● Tareas del ejercicio
A: En el texto sobre la neutralidad institucional, ¿de qué organismo era miembro el ilustre jurista que se recuerda en Barcelona?
B: Prosigue el texto sobre la neutralidad institucional a partir de su última frase.

● Fragmento proporcionado
Constitucionalismo de pacotilla
Hasta hace algunos meses, uno creía que determinadas funciones profesionales y ciertos cargos institucionales implicaban voto de silencio e imparcialidad sobre las materias concernidas por aquellas funciones o cargos. O sea, que un árbitro de fútbol de Primera División no debía mostrar públicamente preferencias por el Barça o el Madrid o el Betis, so pena de poner bajo sospecha todos sus arbitrajes futuros. Que un examinador no podía exhibir filia ni fobia hacia este o aquel examinando, a riesgo de ser recusado. Que a cualquier juez le estaba estrictamente vedado manifestar opiniones personales respecto de personas o conductas susceptibles de ser juzgadas. "Un juez sólo habla a través de sus autos y sus sentencias": no sé quién lo dijo, pero me parece una máxima llena de sensatez.
Claro que siempre hubo transgresores de esta norma deontológica elemental, la que prohíbe ser juez y parte. Todavía se recuerda en Barcelona el caso de un ilustre jurista que, siendo miembro del Consejo Consultivo de la Generalitat, se dedicó a combatir con la pluma y la palabra una nueva ley del Parlamento catalán cuya constitucionalidad tenían que dictaminar, poco después, él mismo y otros 11 consejeros. Pero lo que entonces parecía una lamentable excepción ha resultado un ejemplo precursor.
En efecto, la polémica a cuenta del nuevo Estatuto ha hecho saltar en pedazos todas las deontologías profesionales, ha borrado de un golpe cualquier neutralidad institucional. De repente, los titulares de altísimos cargos públicos (el gobernador del Banco de España, el presidente del Tribunal Supremo y del Consejo General del Poder Judicial, el Defensor del Pueblo...) aparentemente sujetos al deber de discreción, se han lanzado a conceder entrevistas y hacer declaraciones; y, en ellas, a caricaturizar y descalificar el proyecto estatutario catalán con un empeño, una vehemencia y -a veces- una falta de respeto por la verdad propias de ciertos actores o polemistas políticos, no de quienes ejercen como árbitros del sistema.

● Ítems proporcionados
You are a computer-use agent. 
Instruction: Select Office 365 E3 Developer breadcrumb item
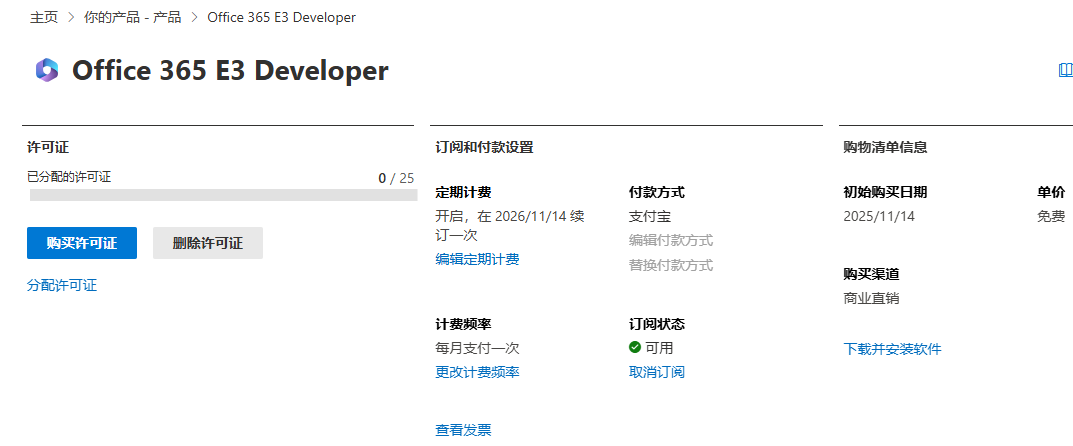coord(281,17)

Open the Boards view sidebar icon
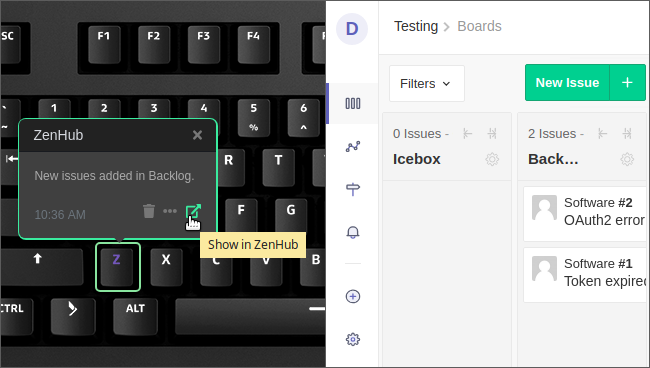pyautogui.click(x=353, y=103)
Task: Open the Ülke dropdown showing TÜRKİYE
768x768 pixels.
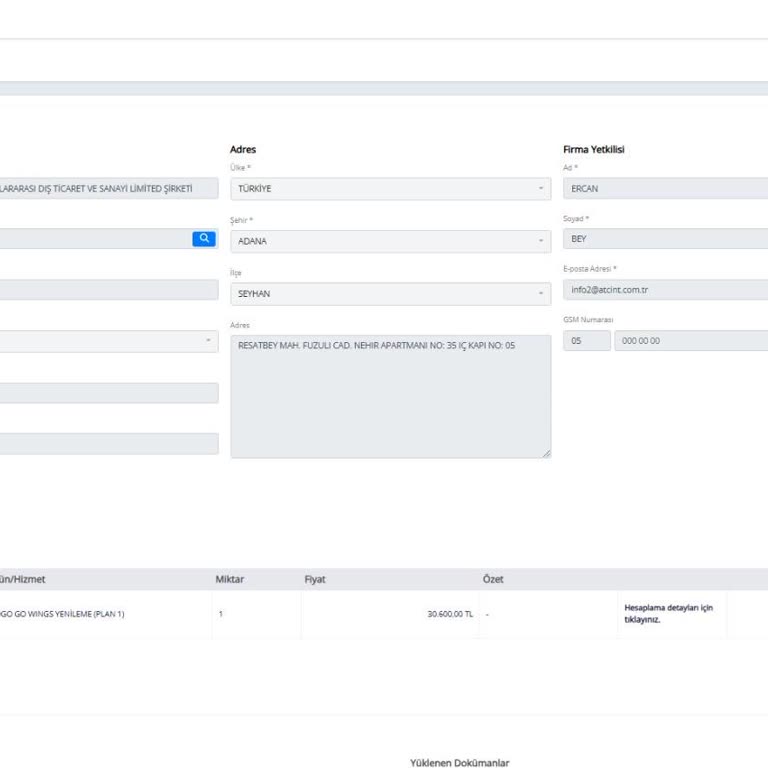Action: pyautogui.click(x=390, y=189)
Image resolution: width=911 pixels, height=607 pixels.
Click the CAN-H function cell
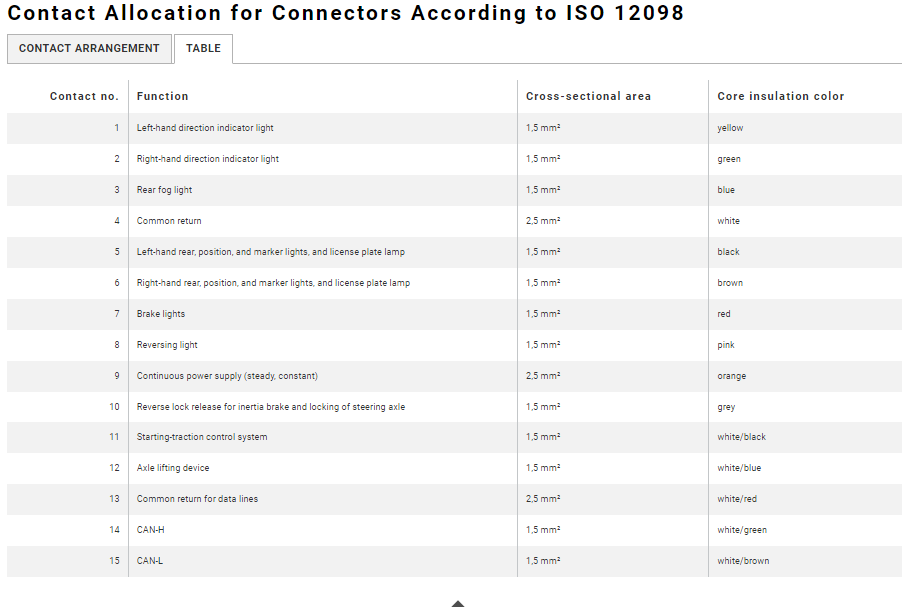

● Resultados en orden
A: Del Consejo Consultivo de la Generalitat.

B:
Si este panorama ya resulta de por sí inquietante, y alejado de los estándares de una democracia madura, hay dentro de él quien ha ido dos pasos más allá. Se trata de don Manuel Jiménez de Parga, presidente emérito y magistrado en ejercicio del Tribunal Constitucional. Según él, con la reforma del Senado en el horizonte político, habría que aprovechar la ocasión para circunscribir la presencia de los partidos nacionalistas a la Cámara Alta, eliminándolos del Congreso de los Diputados, que quedaría así como un coto reservado para los dos grandes partidos, PSOE y PP. Jiménez de Parga recomienda "aprovechar la ocasión de revisión del Senado para modificar la legislación electoral" y limitar la representación parlamentaria de "aquellos partidos con zonas geográficas limitadas, por ejemplo PNV o CiU", a la Cámara Alta. Además, don Manuel aboga por que el Estado recupere "ciertas competencias que en su día se transfirieron a las comunidades autónomas y posteriormente se ha demostrado que esa delegación fue desacertada, produciendo malos frutos, como es el caso de la educación". "Lo progresista ahora", añade, "será reclamar la recuperación de las facultades del Estado".
Desde luego, la propuesta de reforma electoral de Jiménez de Parga no tiene nada de novedosa. Exponentes tan conspicuos de la transversalidad españolista como Juan Carlos Rodríguez Ibarra o Alejo Vidal-Quadras la han planteado más de una vez durante los últimos lustros. Pero Rodríguez Ibarra y Vidal-Quadras son políticos en activo, se sitúan en el plano de la dialéctica intra e interpartidaria, del debate de opinión y de la disputa por el voto; sus puntos de vista no tienen más valor jurídico que los míos. Manuel Jiménez de Parga se halla -o eso cabía esperar- en otro nivel: el del miembro, y ex presidente, del máximo órgano de control y garantía de la constitucionalidad; el de aquel que, si un día se plantease algún cambio no consensuado de la ley electoral, tendría que dictar sentencia sobre su encaje en el marco constitucional. El señor Jiménez de Parga posee la facultad de crear doctrina, y tal cosa debería imponerle una discreción y una neutralidad exquisitas.
También es verdad que quien fue catedrático de Derecho Político de la Universidad de Barcelona entre 1957 y 1979 se ha caracterizado siempre por la facundia opinadora, con tendencias crecientes hacia la incontinencia verbal y el chascarrillo. Pero, mientras tales aficiones se aplicaban a glosar las fuentes multicolores de los nazaríes granadinos, en contraste con la supuesta falta de higiene personal de sus coetáneos catalanes o vascos, el asunto podía despacharse con una sonrisa o una carcajada.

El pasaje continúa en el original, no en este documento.